▶ **DESCRIPTION OF THE TASK**
Some lines in the entries contain the word "link". Copy all of them.

*** Opening of MATERIALS PROVIDED ***

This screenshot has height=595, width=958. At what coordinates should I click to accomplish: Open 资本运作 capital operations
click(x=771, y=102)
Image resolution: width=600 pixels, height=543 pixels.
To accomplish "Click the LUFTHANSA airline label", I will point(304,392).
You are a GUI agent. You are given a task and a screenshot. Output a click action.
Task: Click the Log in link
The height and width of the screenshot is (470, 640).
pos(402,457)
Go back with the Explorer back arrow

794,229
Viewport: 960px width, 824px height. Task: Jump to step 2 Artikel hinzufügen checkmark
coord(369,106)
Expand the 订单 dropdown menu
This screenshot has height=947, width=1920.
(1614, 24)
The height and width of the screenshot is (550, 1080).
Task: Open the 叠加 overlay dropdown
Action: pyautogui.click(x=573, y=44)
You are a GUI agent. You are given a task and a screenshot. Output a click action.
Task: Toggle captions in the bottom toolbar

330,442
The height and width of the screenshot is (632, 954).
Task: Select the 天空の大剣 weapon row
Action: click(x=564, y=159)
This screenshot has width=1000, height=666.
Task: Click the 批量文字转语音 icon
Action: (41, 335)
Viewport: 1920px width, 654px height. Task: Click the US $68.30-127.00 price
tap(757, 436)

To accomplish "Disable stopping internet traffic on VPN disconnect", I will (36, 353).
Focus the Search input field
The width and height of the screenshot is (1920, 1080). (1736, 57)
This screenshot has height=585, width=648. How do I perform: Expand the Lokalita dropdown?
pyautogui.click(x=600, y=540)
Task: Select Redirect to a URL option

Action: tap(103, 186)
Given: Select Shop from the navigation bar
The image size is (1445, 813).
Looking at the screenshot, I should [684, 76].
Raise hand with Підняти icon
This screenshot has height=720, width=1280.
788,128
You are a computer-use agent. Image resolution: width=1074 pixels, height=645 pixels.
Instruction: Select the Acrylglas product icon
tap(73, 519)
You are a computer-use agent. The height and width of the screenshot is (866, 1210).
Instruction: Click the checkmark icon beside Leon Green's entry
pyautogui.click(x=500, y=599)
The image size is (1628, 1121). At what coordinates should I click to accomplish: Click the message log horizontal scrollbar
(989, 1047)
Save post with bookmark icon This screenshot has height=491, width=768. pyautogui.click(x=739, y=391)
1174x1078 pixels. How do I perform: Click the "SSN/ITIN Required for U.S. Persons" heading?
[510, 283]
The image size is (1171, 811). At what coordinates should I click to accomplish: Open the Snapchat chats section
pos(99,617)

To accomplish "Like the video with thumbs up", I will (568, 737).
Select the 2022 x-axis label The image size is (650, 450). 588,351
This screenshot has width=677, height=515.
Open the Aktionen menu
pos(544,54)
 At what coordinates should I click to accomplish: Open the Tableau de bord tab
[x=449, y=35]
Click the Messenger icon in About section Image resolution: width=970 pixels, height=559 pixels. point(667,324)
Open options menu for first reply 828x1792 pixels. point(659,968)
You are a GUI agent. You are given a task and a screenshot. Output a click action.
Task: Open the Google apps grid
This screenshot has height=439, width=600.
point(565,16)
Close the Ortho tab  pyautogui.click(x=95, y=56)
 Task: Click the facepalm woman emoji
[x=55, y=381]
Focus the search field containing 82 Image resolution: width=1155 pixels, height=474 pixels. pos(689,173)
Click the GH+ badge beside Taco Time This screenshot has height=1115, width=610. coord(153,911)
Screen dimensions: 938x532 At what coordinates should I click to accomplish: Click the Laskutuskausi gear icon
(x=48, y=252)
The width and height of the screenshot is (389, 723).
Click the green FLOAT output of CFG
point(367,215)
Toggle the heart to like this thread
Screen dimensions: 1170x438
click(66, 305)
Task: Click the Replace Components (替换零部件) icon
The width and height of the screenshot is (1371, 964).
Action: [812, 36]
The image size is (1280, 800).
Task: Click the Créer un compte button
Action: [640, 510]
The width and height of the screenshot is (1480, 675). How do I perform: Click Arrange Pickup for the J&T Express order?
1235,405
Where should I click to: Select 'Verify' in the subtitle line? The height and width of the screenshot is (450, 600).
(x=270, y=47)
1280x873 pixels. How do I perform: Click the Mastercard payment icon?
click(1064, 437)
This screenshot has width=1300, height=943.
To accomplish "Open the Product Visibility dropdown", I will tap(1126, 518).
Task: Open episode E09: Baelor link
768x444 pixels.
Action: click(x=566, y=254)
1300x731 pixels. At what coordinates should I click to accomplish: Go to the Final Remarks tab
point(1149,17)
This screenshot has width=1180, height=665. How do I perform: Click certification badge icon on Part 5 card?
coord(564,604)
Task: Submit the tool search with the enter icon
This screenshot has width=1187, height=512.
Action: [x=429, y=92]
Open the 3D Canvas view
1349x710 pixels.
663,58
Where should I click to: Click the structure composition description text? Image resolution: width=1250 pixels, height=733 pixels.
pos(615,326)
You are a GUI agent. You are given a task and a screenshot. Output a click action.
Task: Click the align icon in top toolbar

*** Close of MATERIALS PROVIDED ***

▶ **EXERCISE OUTPUT**
Task: Click the Log in link
Task: Open episode E09: Baelor link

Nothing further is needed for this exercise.